Late in the afternoon in 1751, a group of schoolmates ran and hid, playing a game of archers and highwaymen—cops and robbers—in the fields and woods outside Chartres, France. When a robber was caught, he was condemned on the spot to a make-believe “hanging.” Seven-year-old cop Antoine Francois captured robber Pierre. Per the boys’ rules, Antoine Francois tied up Pierre’s hands and feet and then put a noose about his neck. He looped the other end over a tree branch while the condemned stood atop a stack of books. The rope hung slack.

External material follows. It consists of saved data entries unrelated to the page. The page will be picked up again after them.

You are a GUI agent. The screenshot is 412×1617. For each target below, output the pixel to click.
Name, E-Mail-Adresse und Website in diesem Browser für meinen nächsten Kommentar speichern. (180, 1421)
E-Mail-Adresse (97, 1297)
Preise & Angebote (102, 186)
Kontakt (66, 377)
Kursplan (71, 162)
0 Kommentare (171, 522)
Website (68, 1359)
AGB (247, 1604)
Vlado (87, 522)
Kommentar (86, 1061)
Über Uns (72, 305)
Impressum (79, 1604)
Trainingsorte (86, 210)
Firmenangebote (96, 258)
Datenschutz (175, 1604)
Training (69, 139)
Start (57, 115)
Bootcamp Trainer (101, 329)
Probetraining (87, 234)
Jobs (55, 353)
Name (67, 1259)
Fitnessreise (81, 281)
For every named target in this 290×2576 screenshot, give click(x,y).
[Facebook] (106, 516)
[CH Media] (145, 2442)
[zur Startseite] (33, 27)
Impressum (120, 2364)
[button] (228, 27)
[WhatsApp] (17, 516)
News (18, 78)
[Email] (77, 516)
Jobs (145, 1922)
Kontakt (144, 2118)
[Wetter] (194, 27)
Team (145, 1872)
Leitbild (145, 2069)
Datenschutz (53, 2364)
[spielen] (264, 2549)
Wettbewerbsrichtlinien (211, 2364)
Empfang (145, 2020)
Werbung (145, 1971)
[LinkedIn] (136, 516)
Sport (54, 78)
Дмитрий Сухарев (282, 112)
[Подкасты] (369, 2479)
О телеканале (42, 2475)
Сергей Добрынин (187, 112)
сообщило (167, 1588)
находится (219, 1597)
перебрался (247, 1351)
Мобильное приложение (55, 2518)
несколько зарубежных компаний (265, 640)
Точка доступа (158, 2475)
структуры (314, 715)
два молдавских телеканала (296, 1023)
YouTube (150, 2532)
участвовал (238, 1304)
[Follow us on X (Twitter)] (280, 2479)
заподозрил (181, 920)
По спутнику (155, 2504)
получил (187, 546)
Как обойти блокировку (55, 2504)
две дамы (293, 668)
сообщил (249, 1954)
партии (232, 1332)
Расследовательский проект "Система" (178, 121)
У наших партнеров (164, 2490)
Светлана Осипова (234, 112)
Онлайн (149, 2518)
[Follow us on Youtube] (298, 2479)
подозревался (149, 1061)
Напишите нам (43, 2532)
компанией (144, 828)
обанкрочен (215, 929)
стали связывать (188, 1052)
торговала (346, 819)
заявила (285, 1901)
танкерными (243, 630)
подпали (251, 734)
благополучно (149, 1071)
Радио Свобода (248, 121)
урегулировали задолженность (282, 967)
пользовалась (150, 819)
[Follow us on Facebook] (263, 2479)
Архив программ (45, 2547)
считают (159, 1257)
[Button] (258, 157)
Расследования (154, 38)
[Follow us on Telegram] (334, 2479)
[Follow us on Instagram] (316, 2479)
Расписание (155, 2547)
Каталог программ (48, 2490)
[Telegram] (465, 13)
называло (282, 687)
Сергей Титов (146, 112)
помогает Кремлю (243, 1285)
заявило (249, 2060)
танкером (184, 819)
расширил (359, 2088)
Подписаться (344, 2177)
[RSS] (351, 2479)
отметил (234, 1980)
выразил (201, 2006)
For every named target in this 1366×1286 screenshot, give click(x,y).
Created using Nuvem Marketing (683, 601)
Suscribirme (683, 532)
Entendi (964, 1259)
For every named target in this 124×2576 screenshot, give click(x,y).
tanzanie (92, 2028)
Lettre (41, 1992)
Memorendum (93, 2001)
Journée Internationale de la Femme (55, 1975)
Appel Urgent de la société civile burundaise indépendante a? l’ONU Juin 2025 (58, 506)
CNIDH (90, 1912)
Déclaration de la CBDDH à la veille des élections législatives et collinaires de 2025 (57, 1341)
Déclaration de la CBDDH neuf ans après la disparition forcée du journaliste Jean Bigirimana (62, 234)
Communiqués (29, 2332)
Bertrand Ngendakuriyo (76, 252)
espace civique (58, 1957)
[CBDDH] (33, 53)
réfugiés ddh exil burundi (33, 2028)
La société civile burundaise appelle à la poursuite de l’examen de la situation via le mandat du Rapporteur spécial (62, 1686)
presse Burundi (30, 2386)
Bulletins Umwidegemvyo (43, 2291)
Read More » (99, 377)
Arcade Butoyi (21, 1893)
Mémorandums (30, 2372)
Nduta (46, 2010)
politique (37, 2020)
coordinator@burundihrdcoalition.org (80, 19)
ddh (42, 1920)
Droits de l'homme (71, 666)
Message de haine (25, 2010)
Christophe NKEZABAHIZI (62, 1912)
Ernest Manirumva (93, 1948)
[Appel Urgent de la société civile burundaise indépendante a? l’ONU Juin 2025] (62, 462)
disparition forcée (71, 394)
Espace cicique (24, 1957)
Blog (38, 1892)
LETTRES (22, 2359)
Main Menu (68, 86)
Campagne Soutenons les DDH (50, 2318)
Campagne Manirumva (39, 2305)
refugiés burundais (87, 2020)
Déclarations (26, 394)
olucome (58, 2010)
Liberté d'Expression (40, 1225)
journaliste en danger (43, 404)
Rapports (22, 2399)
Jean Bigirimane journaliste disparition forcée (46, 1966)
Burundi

Earlier that day Pierre had wrestled the sickly Antoine Francois to the ground and teased him for being so timid. According to Alexandre Dumas, author of The Count of Monte Cristo, The Three Musketeers, and The Vicomte de Bragelonne (The Man in the Iron Mask), here’s what happened when the roles were reversed at the mock hanging:
“A horrible thought showed itself like a flash on the child’s face. He resembled a young hyena scenting blood for the first time. He glanced at the pile of books Pierre was standing on, and compared it with the length of the cord between the branch and his neck. It was already nearly dark, the shadows were deepening in the woods, gleams of pale light penetrated between the trees, the leaves had become black and rustled in the wind. Antoine stood silent and motionless, listening if any sound could be heard near them.